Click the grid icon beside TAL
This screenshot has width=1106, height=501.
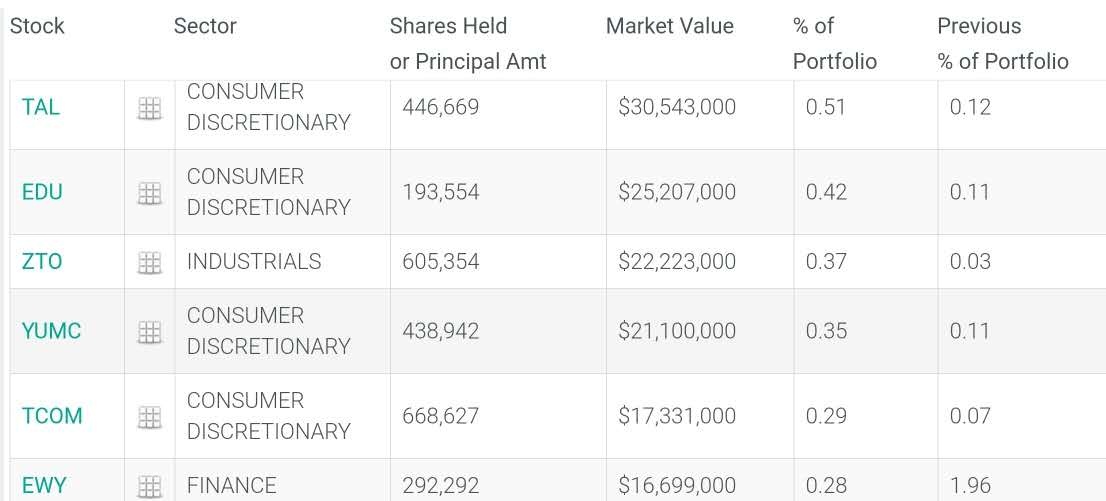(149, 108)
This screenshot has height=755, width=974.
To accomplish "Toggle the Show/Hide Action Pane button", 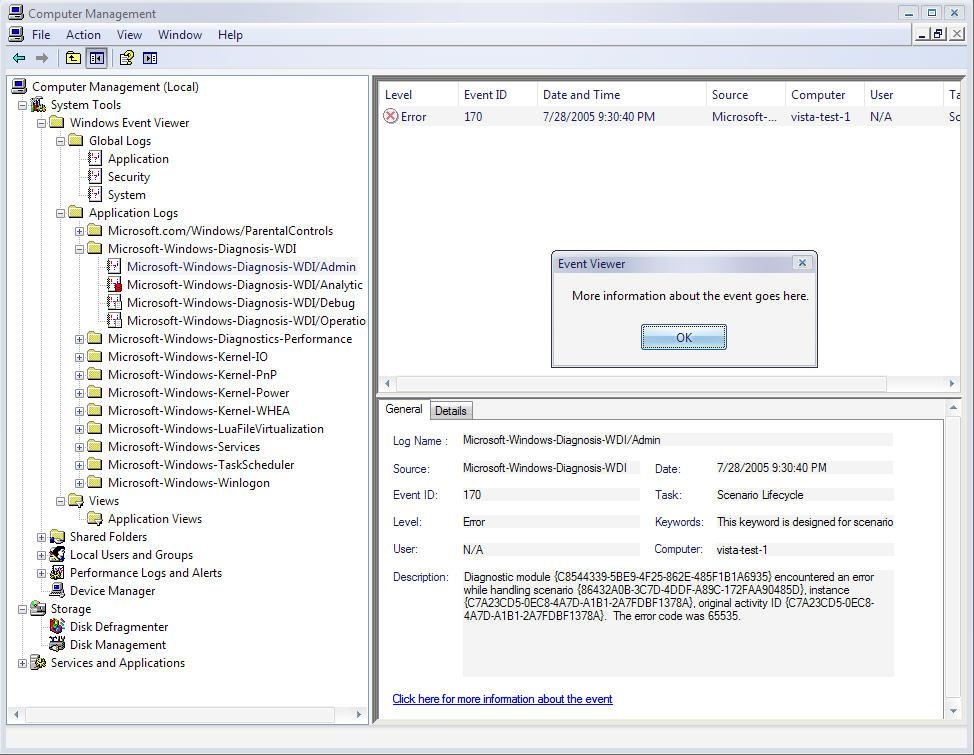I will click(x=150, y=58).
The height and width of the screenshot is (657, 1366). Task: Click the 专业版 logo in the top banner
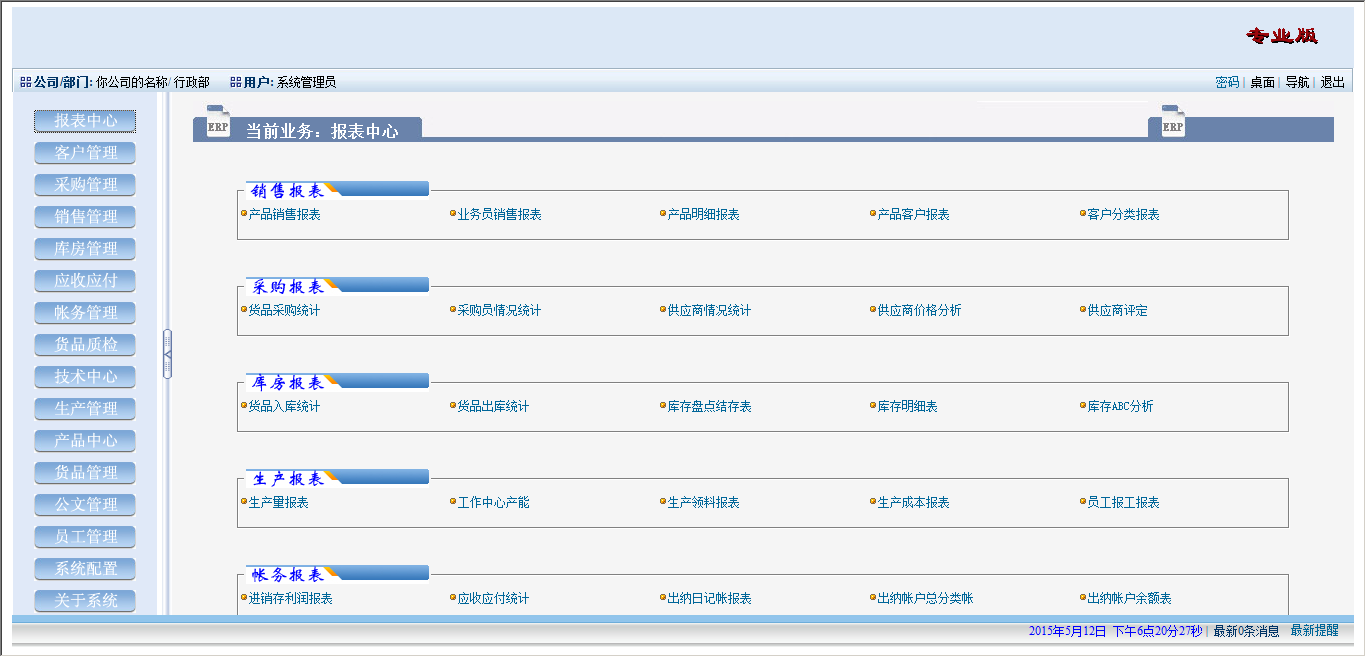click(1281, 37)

════════════════

• [ACTIVITY]
Restate verbatim the lines that begin at the one holding "The height and" and end at the last line of the material. Exclude pictures.

• [ANSWER SPACE]
The height and width of the screenshot is (657, 1366). Task: Click the 专业版 logo in the top banner
click(1281, 37)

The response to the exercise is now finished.